Group-Sensitive Offline Contextual Bandits
This work tackles fairness concerns in offline contextual bandits for applications where resources are limited, representing an incremental improvement with specific fairness constraints.
The paper addresses the problem of reward disparities across groups in offline contextual bandits, where optimizing for overall expected rewards can unfairly benefit some groups over others. The authors propose a constrained policy optimization framework with group-sensitive fairness constraints, demonstrating through experiments that it effectively reduces reward disparities while maintaining competitive overall performance.

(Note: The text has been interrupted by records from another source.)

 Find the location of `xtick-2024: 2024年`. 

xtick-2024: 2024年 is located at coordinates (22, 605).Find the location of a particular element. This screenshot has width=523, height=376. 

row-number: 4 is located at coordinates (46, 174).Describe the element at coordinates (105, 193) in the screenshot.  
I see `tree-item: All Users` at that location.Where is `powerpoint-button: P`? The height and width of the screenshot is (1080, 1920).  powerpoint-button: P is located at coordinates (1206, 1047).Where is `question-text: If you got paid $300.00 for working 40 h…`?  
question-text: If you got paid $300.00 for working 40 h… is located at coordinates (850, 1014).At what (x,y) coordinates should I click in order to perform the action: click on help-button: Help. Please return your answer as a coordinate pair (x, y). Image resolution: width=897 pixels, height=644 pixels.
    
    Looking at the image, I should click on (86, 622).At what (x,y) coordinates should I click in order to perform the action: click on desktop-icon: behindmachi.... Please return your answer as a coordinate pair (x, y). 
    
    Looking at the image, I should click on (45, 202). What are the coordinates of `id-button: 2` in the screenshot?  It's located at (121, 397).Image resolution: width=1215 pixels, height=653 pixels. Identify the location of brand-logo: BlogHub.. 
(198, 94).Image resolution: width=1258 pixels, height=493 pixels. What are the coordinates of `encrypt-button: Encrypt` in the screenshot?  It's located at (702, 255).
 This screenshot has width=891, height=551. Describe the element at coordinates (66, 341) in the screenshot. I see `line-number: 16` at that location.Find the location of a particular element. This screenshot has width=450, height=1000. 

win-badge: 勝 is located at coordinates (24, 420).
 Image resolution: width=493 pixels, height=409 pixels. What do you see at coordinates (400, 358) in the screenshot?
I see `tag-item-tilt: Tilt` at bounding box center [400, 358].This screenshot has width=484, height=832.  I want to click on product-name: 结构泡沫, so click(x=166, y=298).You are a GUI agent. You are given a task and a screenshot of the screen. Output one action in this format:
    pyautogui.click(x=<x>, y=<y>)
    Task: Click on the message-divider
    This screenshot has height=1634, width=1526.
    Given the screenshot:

Offline contextual bandits allow one to learn policies from historical/offline data without requiring online interaction. However, offline policy optimization that maximizes overall expected rewards can unintentionally amplify the reward disparities across groups. As a result, some groups might benefit more than others from the learned policy, raising concerns about fairness, especially when the resources are limited. In this paper, we study a group-sensitive fairness constraint in offline contextual bandits, reducing group-wise reward disparities that may arise during policy learning. We tackle the following common-parity requirements: the reward disparity is constrained within some user-defined threshold or the reward disparity should be minimized during policy optimization. We propose a constrained offline policy optimization framework by introducing group-wise reward disparity constraints into an off-policy gradient-based optimization procedure. To improve the estimation of the group-wise reward disparity during training, we employ a doubly robust estimator and further provide a convergence guarantee for policy optimization. Empirical results in synthetic and real-world datasets demonstrate that our method effectively reduces reward disparities while maintaining competitive overall performance.